分离模式需要将数据集转换为 bin/idx 格式。训练集和测试集的处理流程一致，以下以训练集为例进行说明，转换流程如下：

parquet → jsonl → bin/idx

说明：后续版本将与共卡模式进行统一，数据格式将统一为 parquet。

步骤 1： parquet 转换为 jsonl

首先，与共卡模式相同，通过 gsm8k.py 将 gsm8k 数据集转换为标准格式数据集

其次，创建转换脚本 convert_data.py：

import pandas as pd
import json
import os
import argparse

def convert_parquet_to_filtered_jsonl(input_parquet, output_jsonl):
    """
    将 Parquet 转换为 JSONL 格式，提取特定字段。
    """
    print(f"正在读取 Parquet 文件: {input_parquet} ...")

    try:
        df = pd.read_parquet(input_parquet)
        records = df.to_dict('records')
    except Exception as e:
        print(f"读取 Parquet 失败: {e}")
        return

    print(f"读取到 {len(records)} 行数据，开始提取字段...")

    count = 0
    with open(output_jsonl, 'w', encoding='utf-8') as f_out:
        for data in records:
            try:
                new_data = {
                    "data_source": data.get('data_source'),
                    "question": data['prompt'][0]['content'],
                    "answer": data['reward_model']['ground_truth'],
                    "labels": data['reward_model']['ground_truth']
                }
                f_out.write(json.dumps(new_data, ensure_ascii=False) + '\n')
                count += 1
            except KeyError:
                pass
            except Exception as e:
                print(f"处理行出错: {e}")

    print(f"处理完成！成功提取 {count} 条数据，保存至: {output_jsonl}")

def main():
    parser = argparse.ArgumentParser(description="将 Parquet 转换为 JSONL")
    parser.add_argument('--input', type=str, required=True, help='输入的 parquet 文件路径')
    parser.add_argument('--output', type=str, default='output.jsonl', help='输出的 jsonl 文件路径')

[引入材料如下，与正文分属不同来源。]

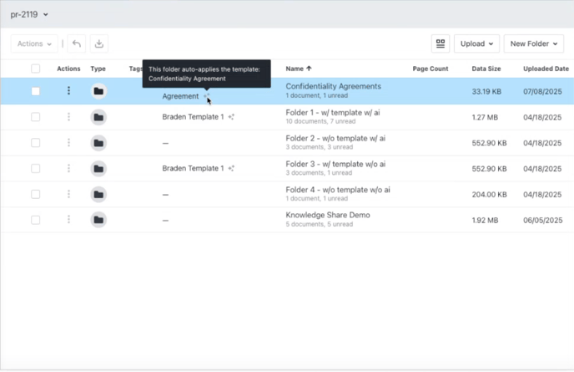
Task: Open the Confidentiality Agreements folder link
Action: [x=333, y=86]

    args = parser.parse_args()

    if not os.path.exists(args.input):
        print(f"错误: 找不到输入文件 {args.input}")
        return

    convert_parquet_to_filtered_jsonl(args.input, args.output)

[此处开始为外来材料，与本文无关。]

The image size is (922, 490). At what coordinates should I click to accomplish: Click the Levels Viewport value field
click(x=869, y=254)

if __name__ == "__main__":
    main()

执行转换：

python convert_data.py --input train.parquet --output train.jsonl
python convert_data.py --input test.parquet --output test.jsonl

步骤 2： jsonl 转换为 bin/idx

准备配置文件

在 configs/ 目录下创建 datasets/ 目录，用于存放不同数据集的数据处理配置文件

cd /path/to/AgentSDK/aura/configs
mkdir -p datasets

在 configs/datasets/ 目录下创建 gsm8k 数据集对应的数据处理配置文件：

# configs/datasets/gsm8k.yaml
input: /path/to/input_data_dir
tokenizer_name_or_path: /path/to/tokenizer
output_prefix: /path/to/output/train/rl
handler_name: R1AlpacaStyleInstructionHandler
tokenizer_type: HuggingFaceTokenizer
workers: 8
log_interval: 1000
prompt_type: qwen
dataset_additional_keys: [labels]
map_keys: {"query":"", "response":"labels", "prompt": "question"}

配置参数说明

参数	类型	说明
`input`	str	输入的 jsonl 文件所在目录的路径，包含 train.jsonl 和 test.jsonl
`tokenizer_name_or_path`	str	分词器路径，必须与后续训练的模型保持一致
`output_prefix`	str	/path/to/output/train 为输出文件路径，需提前创建， rl 为输出文件前缀，生成 `rl_train.bin` 和 `rl_train.idx` 文件
`handler_name`	str	数据处理器名称，决定了数据的拼接模板。`R1AlpacaStyleInstructionHandler`是 Qwen 等模型进行 SFT/RL 训练的标准格式
`tokenizer_type`	str	分词器类型，常用 `HuggingFaceTokenizer`
`workers`	int	并行 worker 数
`log_interval`	int	日志输出间隔（处理多少条数据后输出）
`prompt_type`	str	指定模型对应的 chat template，例如 qwen/chatml/llama3
`dataset_additional_keys`	list	需额外保留的数据字段
`map_keys`	dict	字段映射，将原始 json 字段映射到框架内部标准字段

执行数据处理

# 处理训练集
python3 /path/to/AgentSDK/aura/cli/preprocess_data.py gsm8k

说明：gsm8k 为配置文件名（不带 .yaml 后缀），脚本会自动从 configs/datasets/ 目录加载对应的配置。

生成文件

处理完成后会生成以下文件：

/path/to/output/
├── train.bin    # 训练集二进制数据
├── train.idx    # 训练集索引文件
├── test.bin     # 测试集二进制数据
└── test.idx     # 测试集索引文件

环境变量配置

设置 DEFAULT_SOCKET_IFNAME

通过ifconfig指令，查看自己的网卡 ID，以本机 IP 地址为 192.168.1.1 为例：

执行 ifconfig 命令，查看网络配置：
```
ifconfig
```

假设得到打印信息（部分）为：

docker0: flags=4163<UP,BROADCAST,RUNNING,MULTICAST>  mtu 1500
        inet 172.17.0.1  netmask 255.255.0.0  broadcast 172.17.255.255

enp189s0f0: flags=4163<UP,BROADCAST,RUNNING,MULTICAST>  mtu 1500
        inet 192.168.0.1  netmask 255.255.0.0  broadcast 192.168.255.255

enp189s0f1: flags=4099<UP,BROADCAST,MULTICAST>  mtu 1500
        inet 192.168.100.100  netmask 255.255.255.0  broadcast 192.168.100.255

假设本地 IP 为 192.168.0.1，那么指向本地 IP 对应虚拟网桥的值即为 enp189s0f0 ，即需要执行：
```
export DEFAULT_SOCKET_IFNAME=enp189s0f0
```

设置 ASCEND_RT_VISIBLE_DEVICES

根据自己实际需要设置可用的 NPU 的卡数，例如需要指定 0-15 号 NPU：

# 配置可用的NPU的卡数
export ASCEND_RT_VISIBLE_DEVICES=0,1,2,3,4,5,6,7,8,9,10,11,12,13,14,15

环境部署流程已完成，请参考快速启动文档来使用 Aura。